What does that mean? It basically means it’s taking longer than normal to retrieve data from disk into memory in order to read it. Normally I’d start looking closer at the disk and such. In this case, I wanted to see if something else could have caused this besides a potential problem with the disk subsystem. I then looked at the top SQL that was running at that time and found something very curious.

Wait… What?

First, I had visual confirmation of the timeouts. Yep. Lots and lots of red for lots and lots timeouts. And then I saw it. Lo and behold, someone was either creating or modifying a non-clustered index on a large table right before all the timeouts. Wait… what?

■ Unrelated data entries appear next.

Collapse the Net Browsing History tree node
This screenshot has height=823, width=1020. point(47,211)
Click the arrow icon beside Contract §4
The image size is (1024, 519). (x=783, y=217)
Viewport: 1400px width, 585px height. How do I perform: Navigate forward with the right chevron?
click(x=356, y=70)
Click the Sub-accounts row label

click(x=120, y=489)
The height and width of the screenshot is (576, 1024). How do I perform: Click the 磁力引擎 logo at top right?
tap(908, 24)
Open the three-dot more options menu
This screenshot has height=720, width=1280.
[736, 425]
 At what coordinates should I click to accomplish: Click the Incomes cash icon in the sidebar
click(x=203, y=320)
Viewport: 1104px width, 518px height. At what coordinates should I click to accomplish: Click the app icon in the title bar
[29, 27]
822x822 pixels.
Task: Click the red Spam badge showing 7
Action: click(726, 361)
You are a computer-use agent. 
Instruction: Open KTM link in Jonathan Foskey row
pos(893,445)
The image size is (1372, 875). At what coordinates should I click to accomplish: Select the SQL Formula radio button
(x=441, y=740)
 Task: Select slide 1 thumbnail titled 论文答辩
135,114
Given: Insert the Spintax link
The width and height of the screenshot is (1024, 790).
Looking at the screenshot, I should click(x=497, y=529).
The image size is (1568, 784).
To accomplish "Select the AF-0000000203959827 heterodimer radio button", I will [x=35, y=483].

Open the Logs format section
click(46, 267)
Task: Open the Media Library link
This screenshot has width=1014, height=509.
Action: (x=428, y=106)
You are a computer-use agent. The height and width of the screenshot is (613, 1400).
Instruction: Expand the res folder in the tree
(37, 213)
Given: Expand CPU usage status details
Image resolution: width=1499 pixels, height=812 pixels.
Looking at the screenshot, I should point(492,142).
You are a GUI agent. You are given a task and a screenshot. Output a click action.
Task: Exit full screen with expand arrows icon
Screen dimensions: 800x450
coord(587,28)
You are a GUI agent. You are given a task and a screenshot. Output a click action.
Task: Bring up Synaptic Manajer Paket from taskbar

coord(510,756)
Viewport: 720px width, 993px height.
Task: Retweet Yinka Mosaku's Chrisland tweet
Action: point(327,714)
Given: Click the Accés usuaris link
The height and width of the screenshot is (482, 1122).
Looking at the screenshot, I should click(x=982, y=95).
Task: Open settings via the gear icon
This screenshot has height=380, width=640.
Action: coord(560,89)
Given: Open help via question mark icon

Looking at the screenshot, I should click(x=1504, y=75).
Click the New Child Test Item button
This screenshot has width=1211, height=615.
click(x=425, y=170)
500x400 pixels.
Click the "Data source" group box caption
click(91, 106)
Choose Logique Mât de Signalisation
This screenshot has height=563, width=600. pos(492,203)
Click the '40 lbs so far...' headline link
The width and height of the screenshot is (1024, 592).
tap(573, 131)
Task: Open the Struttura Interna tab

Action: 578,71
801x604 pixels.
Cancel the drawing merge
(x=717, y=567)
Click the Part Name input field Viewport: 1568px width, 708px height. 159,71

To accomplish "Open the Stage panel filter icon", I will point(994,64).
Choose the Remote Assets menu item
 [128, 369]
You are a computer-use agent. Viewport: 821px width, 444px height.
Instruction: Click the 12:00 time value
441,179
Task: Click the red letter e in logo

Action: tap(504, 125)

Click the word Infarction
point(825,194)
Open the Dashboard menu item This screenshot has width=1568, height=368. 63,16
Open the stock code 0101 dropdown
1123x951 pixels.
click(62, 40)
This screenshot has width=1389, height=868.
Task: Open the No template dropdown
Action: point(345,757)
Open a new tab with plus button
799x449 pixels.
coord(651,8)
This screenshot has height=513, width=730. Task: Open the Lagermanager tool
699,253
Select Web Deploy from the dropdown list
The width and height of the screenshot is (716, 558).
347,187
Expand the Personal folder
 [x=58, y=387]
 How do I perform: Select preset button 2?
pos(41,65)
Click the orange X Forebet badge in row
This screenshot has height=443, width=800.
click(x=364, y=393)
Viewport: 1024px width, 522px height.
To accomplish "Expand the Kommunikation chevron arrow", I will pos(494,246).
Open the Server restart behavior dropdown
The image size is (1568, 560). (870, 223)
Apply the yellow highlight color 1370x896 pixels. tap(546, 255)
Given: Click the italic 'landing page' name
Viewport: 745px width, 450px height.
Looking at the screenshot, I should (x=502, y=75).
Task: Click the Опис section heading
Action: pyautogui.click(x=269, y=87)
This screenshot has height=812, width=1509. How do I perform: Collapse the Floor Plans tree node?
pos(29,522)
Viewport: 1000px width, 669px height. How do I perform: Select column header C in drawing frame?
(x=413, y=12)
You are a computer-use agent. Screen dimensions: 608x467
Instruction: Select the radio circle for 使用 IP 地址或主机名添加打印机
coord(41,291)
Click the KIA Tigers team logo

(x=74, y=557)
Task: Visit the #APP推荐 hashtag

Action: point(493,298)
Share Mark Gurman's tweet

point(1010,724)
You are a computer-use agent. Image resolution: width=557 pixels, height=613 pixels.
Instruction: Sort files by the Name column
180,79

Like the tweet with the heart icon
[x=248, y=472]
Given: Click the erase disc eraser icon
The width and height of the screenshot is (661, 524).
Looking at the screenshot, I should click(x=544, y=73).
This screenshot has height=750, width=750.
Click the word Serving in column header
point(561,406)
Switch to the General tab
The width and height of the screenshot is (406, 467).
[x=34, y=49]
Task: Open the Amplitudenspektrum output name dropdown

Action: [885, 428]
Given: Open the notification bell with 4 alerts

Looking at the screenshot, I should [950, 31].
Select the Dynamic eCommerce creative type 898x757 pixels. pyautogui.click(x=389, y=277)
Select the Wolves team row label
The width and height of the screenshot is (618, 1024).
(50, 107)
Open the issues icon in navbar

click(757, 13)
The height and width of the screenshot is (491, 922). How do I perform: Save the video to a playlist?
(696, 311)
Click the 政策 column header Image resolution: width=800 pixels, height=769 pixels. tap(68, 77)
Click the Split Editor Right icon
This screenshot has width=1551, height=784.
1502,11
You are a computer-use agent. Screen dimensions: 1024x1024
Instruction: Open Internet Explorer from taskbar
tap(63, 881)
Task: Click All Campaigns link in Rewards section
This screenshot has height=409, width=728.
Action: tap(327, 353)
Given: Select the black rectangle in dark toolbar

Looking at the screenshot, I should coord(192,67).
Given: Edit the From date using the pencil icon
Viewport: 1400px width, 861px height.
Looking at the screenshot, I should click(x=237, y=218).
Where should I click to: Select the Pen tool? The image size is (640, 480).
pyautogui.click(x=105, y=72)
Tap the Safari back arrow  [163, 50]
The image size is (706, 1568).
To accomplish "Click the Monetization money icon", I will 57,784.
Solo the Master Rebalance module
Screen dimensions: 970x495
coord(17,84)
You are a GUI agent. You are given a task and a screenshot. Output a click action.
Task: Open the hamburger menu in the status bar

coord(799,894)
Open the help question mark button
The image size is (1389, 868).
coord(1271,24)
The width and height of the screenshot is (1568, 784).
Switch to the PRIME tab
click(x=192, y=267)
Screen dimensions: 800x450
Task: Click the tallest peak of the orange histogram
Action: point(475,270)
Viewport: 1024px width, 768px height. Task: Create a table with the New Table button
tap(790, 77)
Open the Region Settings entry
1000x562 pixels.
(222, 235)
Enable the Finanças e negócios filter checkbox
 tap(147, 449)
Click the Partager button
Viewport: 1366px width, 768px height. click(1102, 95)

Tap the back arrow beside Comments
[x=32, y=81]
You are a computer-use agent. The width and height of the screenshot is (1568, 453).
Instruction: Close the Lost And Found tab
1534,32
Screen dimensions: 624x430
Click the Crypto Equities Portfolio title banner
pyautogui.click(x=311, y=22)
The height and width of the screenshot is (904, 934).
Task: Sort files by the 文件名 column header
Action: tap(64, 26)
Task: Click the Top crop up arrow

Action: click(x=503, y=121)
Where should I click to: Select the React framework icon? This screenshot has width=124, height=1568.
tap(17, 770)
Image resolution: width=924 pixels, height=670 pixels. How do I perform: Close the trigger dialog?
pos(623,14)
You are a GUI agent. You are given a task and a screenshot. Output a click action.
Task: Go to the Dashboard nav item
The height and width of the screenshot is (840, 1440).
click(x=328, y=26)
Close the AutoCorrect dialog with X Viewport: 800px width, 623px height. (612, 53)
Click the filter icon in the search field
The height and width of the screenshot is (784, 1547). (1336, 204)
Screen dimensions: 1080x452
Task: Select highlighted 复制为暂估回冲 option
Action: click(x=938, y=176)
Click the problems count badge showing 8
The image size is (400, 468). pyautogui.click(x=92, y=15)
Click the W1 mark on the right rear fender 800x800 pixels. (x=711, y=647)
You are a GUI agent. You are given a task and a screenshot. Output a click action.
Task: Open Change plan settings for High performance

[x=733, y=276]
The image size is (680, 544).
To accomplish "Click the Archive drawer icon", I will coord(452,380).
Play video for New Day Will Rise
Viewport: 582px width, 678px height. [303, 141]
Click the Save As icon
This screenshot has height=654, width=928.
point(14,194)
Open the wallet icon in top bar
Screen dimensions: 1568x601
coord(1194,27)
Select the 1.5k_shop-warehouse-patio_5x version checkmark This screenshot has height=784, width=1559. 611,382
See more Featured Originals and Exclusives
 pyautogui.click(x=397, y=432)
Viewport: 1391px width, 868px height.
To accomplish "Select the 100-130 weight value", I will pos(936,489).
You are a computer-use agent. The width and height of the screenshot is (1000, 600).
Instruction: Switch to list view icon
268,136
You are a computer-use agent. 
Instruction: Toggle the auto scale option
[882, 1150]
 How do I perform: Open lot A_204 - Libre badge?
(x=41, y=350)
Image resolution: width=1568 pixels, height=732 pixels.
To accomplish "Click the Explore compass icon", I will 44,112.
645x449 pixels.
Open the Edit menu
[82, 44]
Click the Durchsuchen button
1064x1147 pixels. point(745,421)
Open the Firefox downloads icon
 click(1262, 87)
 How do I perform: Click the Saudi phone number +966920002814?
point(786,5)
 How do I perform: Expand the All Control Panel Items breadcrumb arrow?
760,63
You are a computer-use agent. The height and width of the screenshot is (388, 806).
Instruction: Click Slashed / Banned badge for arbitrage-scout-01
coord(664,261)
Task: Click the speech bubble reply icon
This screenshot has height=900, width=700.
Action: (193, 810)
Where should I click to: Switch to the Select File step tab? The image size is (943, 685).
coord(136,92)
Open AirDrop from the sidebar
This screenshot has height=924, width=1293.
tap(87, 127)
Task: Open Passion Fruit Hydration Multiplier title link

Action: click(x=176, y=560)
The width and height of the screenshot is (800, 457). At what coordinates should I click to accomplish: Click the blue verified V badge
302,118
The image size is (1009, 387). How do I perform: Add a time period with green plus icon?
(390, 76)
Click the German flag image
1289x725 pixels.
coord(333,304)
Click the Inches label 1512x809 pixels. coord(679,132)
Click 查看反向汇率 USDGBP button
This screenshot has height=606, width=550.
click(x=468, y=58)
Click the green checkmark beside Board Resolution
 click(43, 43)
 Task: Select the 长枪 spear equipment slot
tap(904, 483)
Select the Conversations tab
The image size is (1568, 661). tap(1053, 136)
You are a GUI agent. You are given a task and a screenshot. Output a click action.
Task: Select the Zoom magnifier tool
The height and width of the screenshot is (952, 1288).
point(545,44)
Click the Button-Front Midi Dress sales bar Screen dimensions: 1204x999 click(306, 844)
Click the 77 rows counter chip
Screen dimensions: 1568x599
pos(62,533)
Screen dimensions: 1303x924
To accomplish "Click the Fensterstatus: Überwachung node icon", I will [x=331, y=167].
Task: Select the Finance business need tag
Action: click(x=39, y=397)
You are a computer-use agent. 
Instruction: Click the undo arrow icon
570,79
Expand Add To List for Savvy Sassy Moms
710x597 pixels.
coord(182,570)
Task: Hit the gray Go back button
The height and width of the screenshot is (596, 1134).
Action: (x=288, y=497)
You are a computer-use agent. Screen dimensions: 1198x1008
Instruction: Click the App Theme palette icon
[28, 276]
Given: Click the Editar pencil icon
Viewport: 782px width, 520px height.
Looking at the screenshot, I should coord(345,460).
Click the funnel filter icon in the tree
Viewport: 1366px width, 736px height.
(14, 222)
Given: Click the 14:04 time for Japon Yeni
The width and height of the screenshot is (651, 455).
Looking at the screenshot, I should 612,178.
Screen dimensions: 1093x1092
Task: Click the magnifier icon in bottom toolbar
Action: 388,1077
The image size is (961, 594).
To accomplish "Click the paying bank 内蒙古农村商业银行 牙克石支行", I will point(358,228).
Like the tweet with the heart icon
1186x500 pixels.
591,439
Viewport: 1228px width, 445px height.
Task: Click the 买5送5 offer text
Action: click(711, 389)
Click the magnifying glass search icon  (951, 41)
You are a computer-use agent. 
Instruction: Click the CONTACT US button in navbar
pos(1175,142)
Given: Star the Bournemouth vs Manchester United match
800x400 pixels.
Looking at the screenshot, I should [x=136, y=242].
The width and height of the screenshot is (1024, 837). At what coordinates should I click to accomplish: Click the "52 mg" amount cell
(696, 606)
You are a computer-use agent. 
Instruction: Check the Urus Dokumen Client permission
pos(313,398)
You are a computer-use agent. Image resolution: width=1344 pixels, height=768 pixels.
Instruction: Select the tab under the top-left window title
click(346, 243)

Did I mention this is a highly transactional database server? Thankfully our tool also lists the login being used so I could inform the people of importance of who, what, and where. No, it wasn’t a DBA who did this. It turns out someone ran a script in production instead of non-production. Been there, done that. They confirmed what had happened and everything had been running fine since then. I’m just glad it wasn’t a disk problem. *Sanity note: In this particular case, I don’t have a say as to who has these types of permissions in production.*

Index Maintenance: Time After Time

Creating or modifying a non-clustered index will lock the table and make it read-only. That means SELECT statements should work, in general, unless the application decides it doesn’t like it for whatever reason. In this case, the application was not a happy camper by any means. I checked the statements that were timing out and sure enough, they were all referencing that particular table.

This is also why it’s generally preferred to test things out on a non-production system and implement any index modifications during after hours (or a low volume part of the day) unless it’s an emergency or you’re fairly certain the impact will be low and the people in charge are okay with it. It’s also why I tend to be super cautious and triple-check which server I’m on before I run any scripts.

Connecting the Dots

So if PAGEIOLATCH_SH normally indicates a possible issue with disks, how does that relate to a non-clustered index modification? The general simple answer for this wait type is the page did not reside in memory, needed to be retrieved from disk, and it took longer than normal causing timeouts. Add in the modification to the index is occurring on disk in addition to all the requests for that index and well, there you have it. *poof*

This instance does not have a timeout period set. Applications usually have a timeout setting of some sort. Not all of the SQL calls were stored procedures either. There were quite a few ad-hoc queries as well and I do not believe they’ve optimized it for ad-hoc workloads. By the way, this is a vendor-supported system. So there isn’t much I can do with it other than to make notes and recommendations.

In parting, please remember the following:

1. Please remember that it rarely hurts to double (or in my case, triple) check which server you’re running that script on. I’m pretty sure most of us have done it at least once or twice or umm… *cough cough*

2. Know thy server and workloads. Do you truly really genuinely need to change that index in production during peak work hours? Are you sure? Are you really, really sure? Yes? Then are you at least emotionally prepared to deal with the fallout in case it doesn’t go as planned? What? Things don’t always go as planned? Yes, yes that does happen on occasion.

3. PAGEIOLATCH_SH doesn’t always necessarily mean you have disk problems. Try to get a look at what’s going on in your system as a whole.

4. I’m not a real detective. I just get to play one at work sometimes.

5. No SQL instances were harmed in the writing of this post.

6. Please remember to feed your DBAs and provide them access to copious amounts of caffeine at all times.